Osteoporosis, a disease in which the bones become weak and are more likely to break, is a major public health threat for an estimated 44 million Americans, or 55 percent of the people 50 years of age and older, according to the National Osteoporosis Foundation.
“For the many osteoporosis patients who are at high risk for fracture, Prolia’s approval marks the first new class of medicine introduced in nearly a decade,” says Felicia Cosman, the foundation's clinical director.
“It will be a welcome new option,” she says.
One out of every two women over age 50 will break a bone in their lifetime due to osteoporosis, according to the National Institute of Arthritis and Musculoskeletal and Skin Diseases.
Amgen's hopes for Prolia go beyond the indication approved this month.
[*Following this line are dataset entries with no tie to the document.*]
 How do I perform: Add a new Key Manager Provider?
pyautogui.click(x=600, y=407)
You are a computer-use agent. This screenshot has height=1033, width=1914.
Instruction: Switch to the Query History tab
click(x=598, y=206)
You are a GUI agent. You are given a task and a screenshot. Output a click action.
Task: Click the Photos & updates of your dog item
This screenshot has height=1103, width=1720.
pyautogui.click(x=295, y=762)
It is still pursuing approvals for treating cancer-related bone damage, prevention of bone metastases in breast and prostate cancer and bone loss induced by hormone ablation cancer therapies. The company is running late stage trials for all those indications, but the FDA requested more data before agreeing to consider approving the drug for those uses.
Prolia will cost $1,650 per year for its two-injection course, according to Amgen, making its price competitive with other branded osteoporosis therapies the company says and it will be commercially available in the U.S. almost immediately.